Winston se rétracta sur le lit. Quoi qu’il dise, une réponse s’abattait aussitôt sur lui comme un gourdin. Et pourtant il savait, il savait qu’il avait raison. La croyance que rien n’existe à l’extérieur de l’esprit : il devait forcément y avoir un moyen de démontrer sa fausseté. N’avait-on pas prouvé il y a bien longtemps que c’était un sophisme ? Cette théorie portait même un nom qu’il avait oublié. Quand O’Brien baissa les yeux vers Winston, un léger sourire apparut aux commissures de ses lèvres.

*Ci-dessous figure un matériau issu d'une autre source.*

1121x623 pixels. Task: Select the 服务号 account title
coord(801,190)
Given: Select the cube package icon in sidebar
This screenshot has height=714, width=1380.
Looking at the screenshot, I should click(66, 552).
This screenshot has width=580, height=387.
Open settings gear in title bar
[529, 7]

— Je te l’ai déjà dit, Winston. La métaphysique n’est pas ton fort. Le mot que tu cherches est « solipsisme ». Mais tu te trompes, ce n’est pas du solipsisme. Ou alors, si tu veux, du solipsisme collectif. Mais il s’agit de tout autre chose – du contraire, en fait. Nous digressons, ajouta-t-il en changeant de ton. Le véritable pouvoir, le pouvoir pour lequel il nous faut lutter nuit et jour, ce n’est pas celui qui s’exerce sur les choses, mais sur les hommes. […Notre] pouvoir s’exerce en réduisant les cerveaux humains en pièces puis en les recomposant selon la forme souhaitée. Commences-tu à voir, maintenant, quel type de monde nous créons ? Il est l’exact opposé de ces utopies hédonistes ineptes imaginées par les anciens réformateurs. C’est un monde de peur, de trahison et de tourment, un monde où l’on piétine les autres et où l’on se fait piétiner. Un monde qui, en se perfectionnant, ne deviendra pas moins, mais plus impitoyable. Le progrès, dans notre monde, sera un progrès vers plus de souffrance. Les civilisations d’antan prétendaient être fondées sur l’amour et la justice. La nôtre est fondée sur la haine. Notre monde ne connaîtra d’autre émotion que la peur, la rage, le triomphe et la mortification de soi. Nous détruirons tout le reste – tout. Déjà, nous brisons les habitudes de pensée qui ont survécu à l’ère prérévolutionnaire. Nous avons rompu les liens entre les enfants et les parents, entre les hommes, entre les hommes et les femmes. Personne n’ose plus se fier à une épouse, un enfant, un ami. Mais il n’y aura bientôt plus ni épouses ni amis. On enlèvera les enfants à leur mère dès la naissance, comme on enlève ses œufs à une poule. L’instinct sexuel sera éradiqué. La procréation sera une formalité annuelle, comme le renouvellement d’une carte de rationnement. Nous abolirons l’orgasme ; nos neurologues y travaillent en ce moment même. Il n’y aura plus de loyauté qu’envers le parti. L’amour n’existera plus, hormis l’amour pour Big Brother. Du rire ne subsistera que le ricanement de triomphe face à l’ennemi vaincu. Il n’y aura plus d’art, plus de littérature, plus de science. Une fois tout-puissants, nous n’aurons plus besoin de science. On ne distinguera plus la beauté de la laideur. Il n’y aura ni curiosité ni joie de vivre. Tous les plaisirs concurrents seront éliminés. Mais toujours demeurera– n’oublie pas ça, Winston – l’ivresse toxique du pouvoir, qui, elle, ne cessera de croître et de se raffiner.

George Orwell

Extrait de la traduction par Celia Izoard de 1984 aux éditions de la rue Dorion (Montréal), 2019, p. 403-13.